Dr. Brandt positioned his products as clinically superior to what you would find in other cosmetics lines, an unproven assertion to say the least. Many of his products tout benefits that don't just stretch the truth, but snap it in two—and these fallacies were more disconcerting coming from an esteemed dermatologist. When products contain the problematic ingredients that are so pervasive in Brandt's line, such as irritating plant extracts, drying detergent cleansing agents, and far too many products with skin cell-damaging lavender oil, it becomes nothing more than a line that should be approached with extreme caution.

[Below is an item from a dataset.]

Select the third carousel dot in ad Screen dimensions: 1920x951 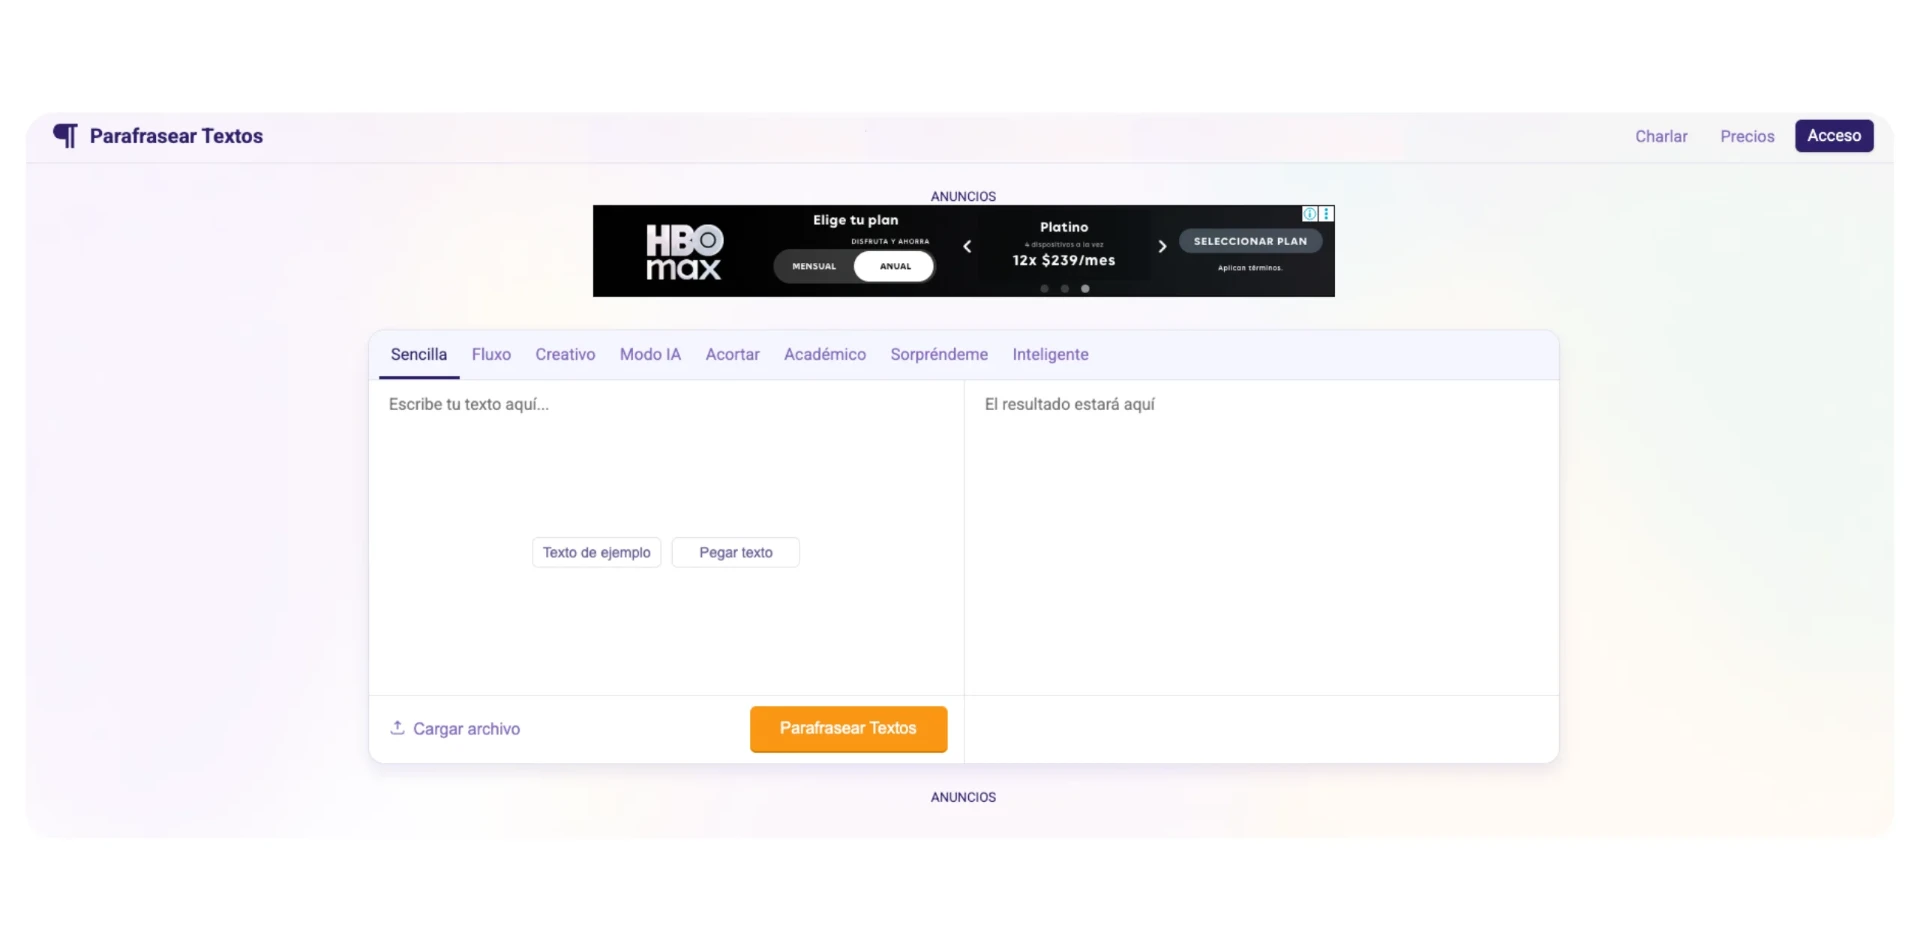click(1085, 289)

The line does have a few bright spots: many of Brandt's products do contain significant amounts of antioxidants, though that certainly doesn't make his line unique because many other product lines do that, too. (Here it's fair to say that while no specific amounts have been established for any antioxidant that will ensure their effectiveness, the general consensus among researchers is that more antioxidants are better than less, and less is still better than none at all.) Unless you were a devoted patient of Dr. Brandt and would be racked with guilt for not purchasing his products while visiting for an appointment, there is no reason to seek out this disappointing line.